Published on: Apr 4th 2024.


It's a question that lingers in my mind. Large Language Models (LLMs) hold quite a fascinating, yet potentially deceptive promise for understanding the world and ourselves. Trained on enormous datasets, they analyze patterns and create narratives at a scale far more intricate than the human mind could alone. But can they ever truly give us an objective window into reality, or are they just composing elaborate stories based on what they've been fed?


At first glance, LLMs do appear like mirrors, reflecting the world just as it is. But dig a little deeper, and you realize it's more like a funhouse mirror. They can stretch and warp our ideas about the future, technology, even reality itself... but only with the building blocks they've already got.

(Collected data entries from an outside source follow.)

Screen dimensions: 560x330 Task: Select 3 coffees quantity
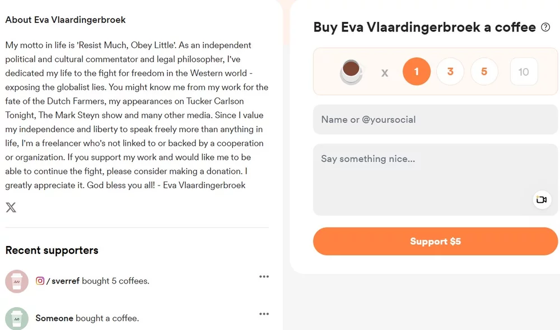(x=450, y=72)
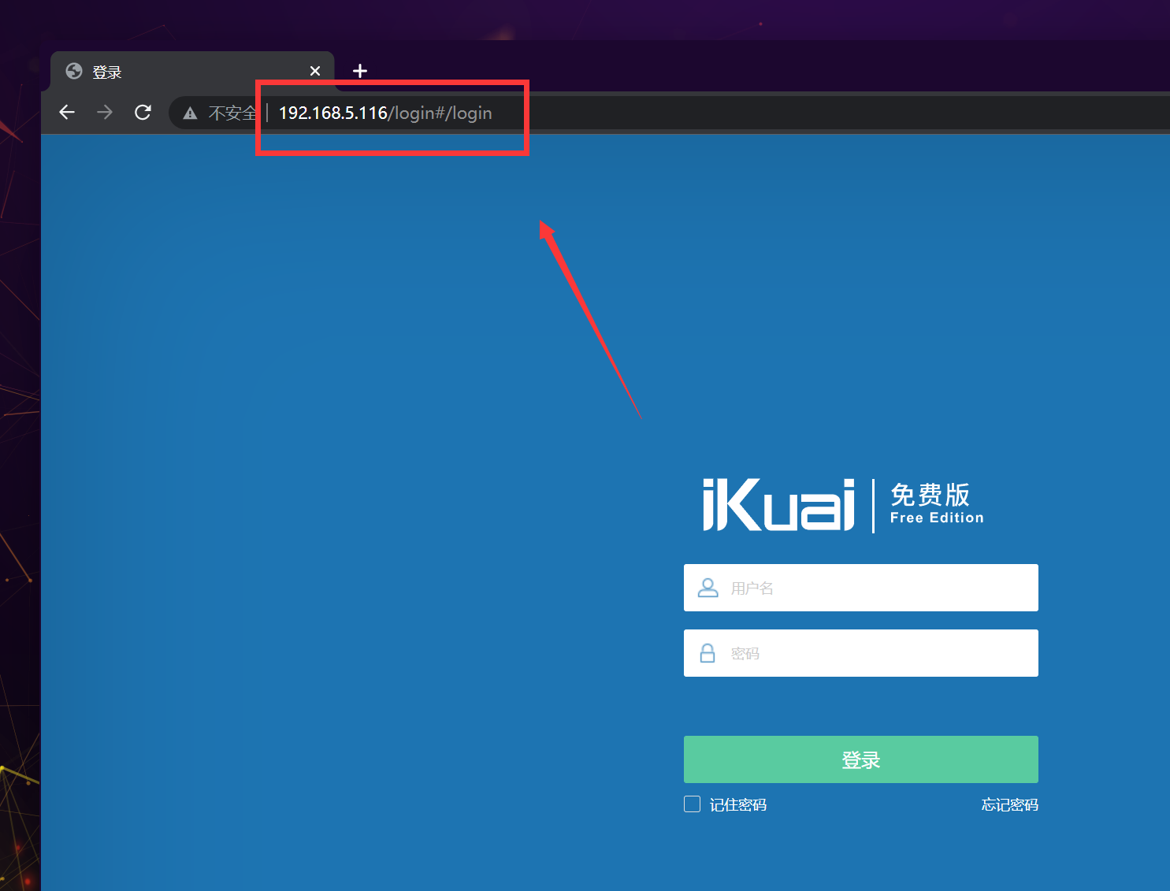Click the user silhouette icon in the 用户名 field
Screen dimensions: 1170x891
pos(708,588)
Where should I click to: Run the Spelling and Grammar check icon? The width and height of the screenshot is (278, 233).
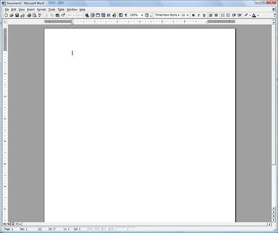(x=40, y=15)
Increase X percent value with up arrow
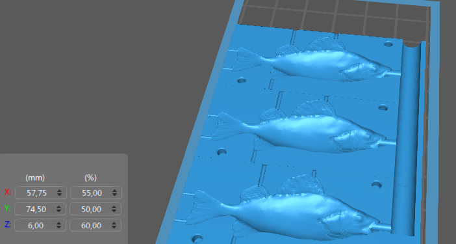The width and height of the screenshot is (456, 244). pos(114,191)
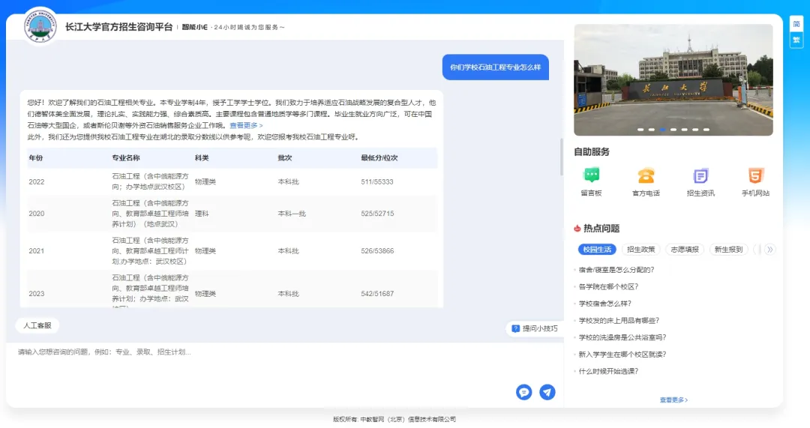The height and width of the screenshot is (428, 810).
Task: Open the 留言板 message board icon
Action: click(592, 176)
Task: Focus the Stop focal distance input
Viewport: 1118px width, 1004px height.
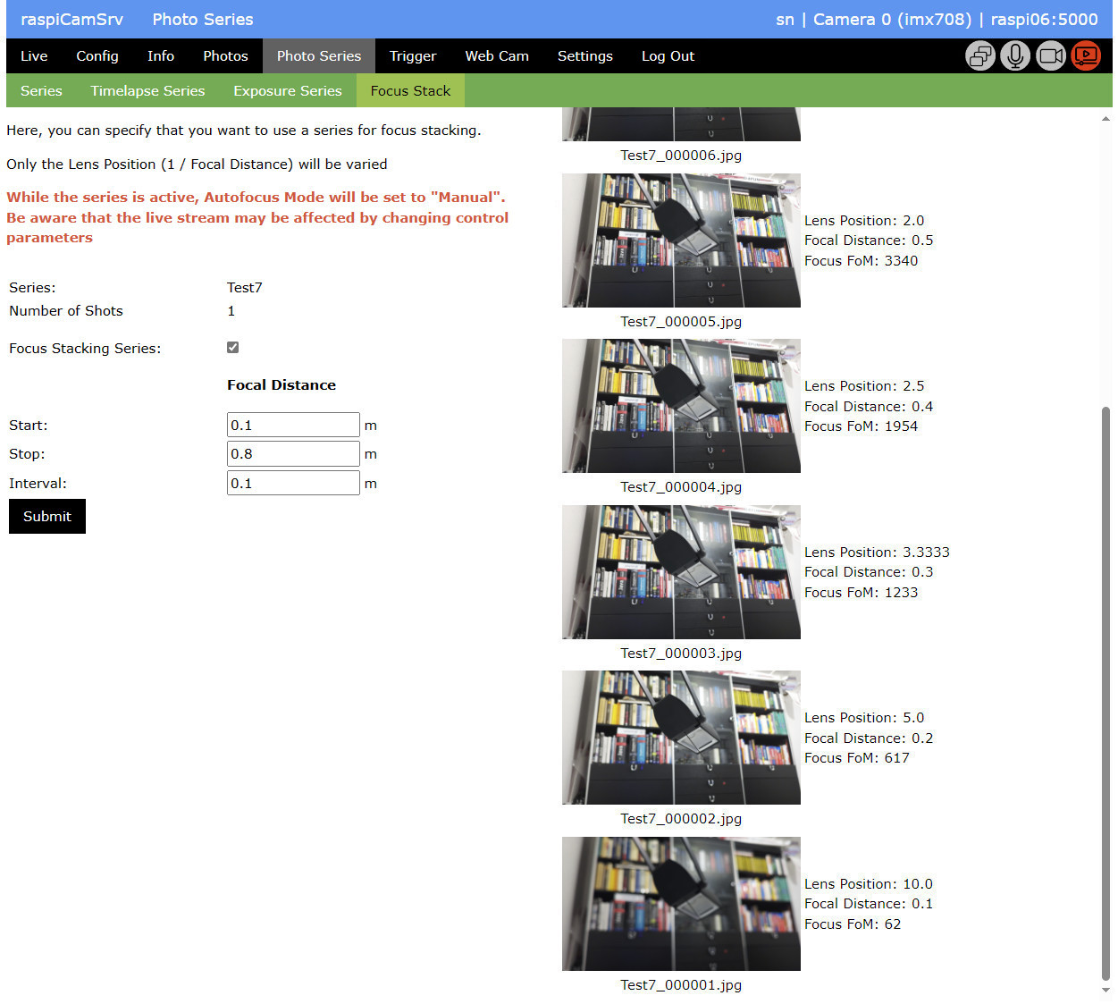Action: coord(292,454)
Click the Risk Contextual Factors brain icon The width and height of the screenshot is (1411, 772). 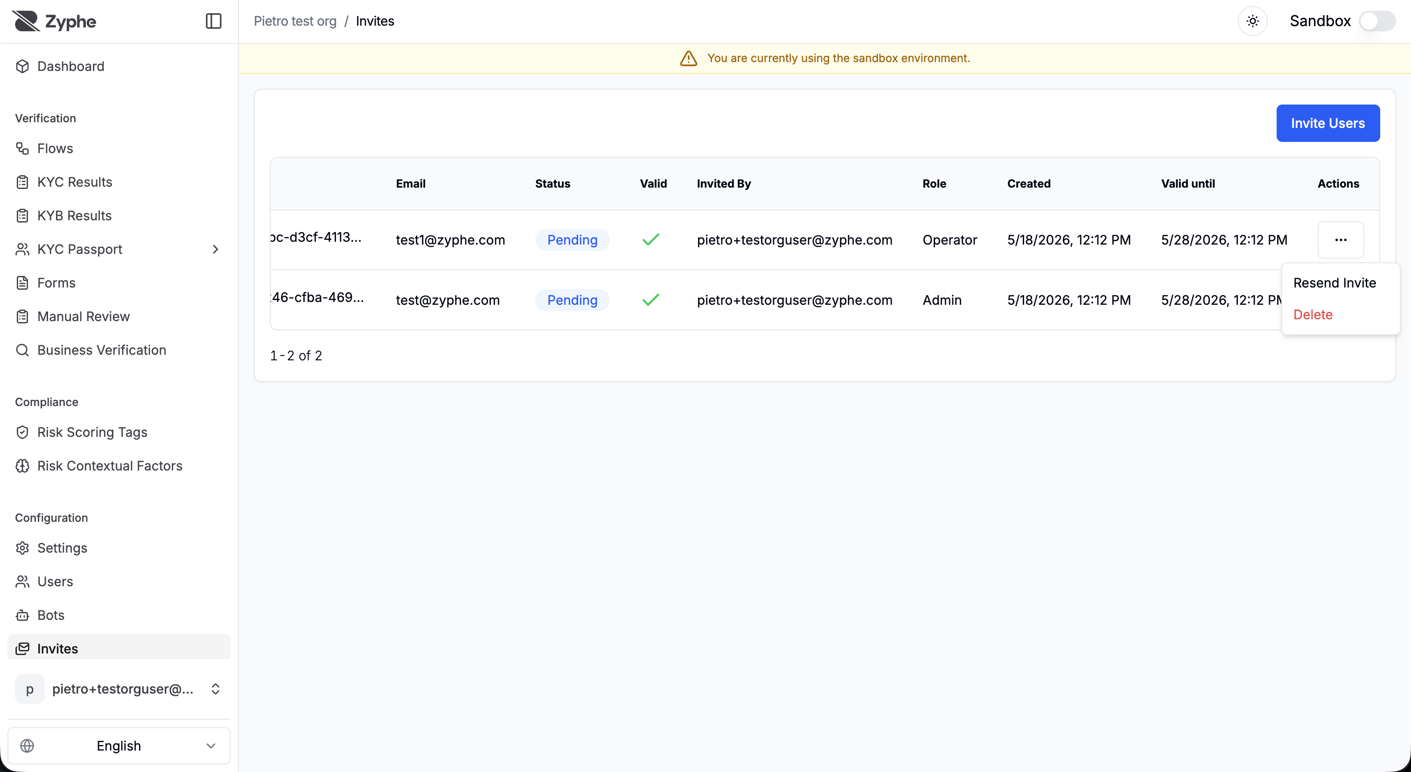(x=22, y=466)
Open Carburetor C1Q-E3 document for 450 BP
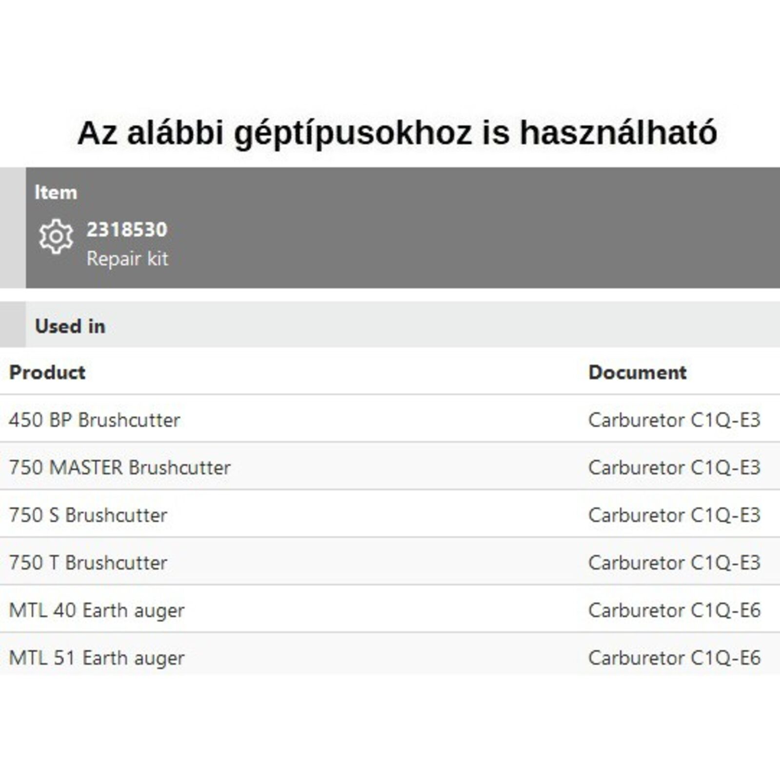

They can't invent something truly new or reach for something fundamentally 'real' beyond their existing knowledge.


Things get even more interesting if you consider how LLMs can (potentially) shape reality, not just reflect it. Just like the stories we tell ourselves influence our actions, LLMs are powerful storytellers in their own right. Don Ihde, a philosopher of science and technology, would argue that they act as hermeneutic instruments. In simpler terms, this means they act as interpretive tools, shaping how we understand the world by presenting us with a unique lens. Yet like any storyteller, bias plays a role. The narratives used to train them can be riddled with blind spots, leading to outputs that don't always align with the truth.


The challenge here is to figure out a way to use the power of LLMs while staying aware of their limitations. We need to be critical of their outputs and understand where the data comes from, and where it might fall short. Perhaps their true value isn't in mirroring reality, but in making us question the stories we already tell. By exposing biases embedded into their data, LLMs can push us towards a more nuanced and honest understanding of the world and ourselves.


LLMs also hold the promise of unlocking insights into the messy, beautiful thing we call the human experience. These interpreters can create complex stories and fictions about our past, present, and where we might be headed. But can we trust them to (always) represent us faithfully?











LLMs inherently mirror a linguistic construction of reality rather than ‘real-life’ reality. The trick is to see the not as all-knowing oracles, but more like creative partners in a cyborgian sense as Donna Haraway imagined—the cyborg blurs boundaries between human and machine, the organic and the artificial. If we see LLMs as collaborators, we can open up a whole new space for co-creation.


If we leverage their ability to construct worlds, we have to keep checking where might their narratives miss the mark, while also questioning our own assumptions about how we understand the world. Perhaps this cyborgian approach is where the true magic lies—LLMs not giving us the one right answer or a singular prediction, but making us review the very questions we ask, re-examine what we believe and gain a more comprehensive understanding of the world.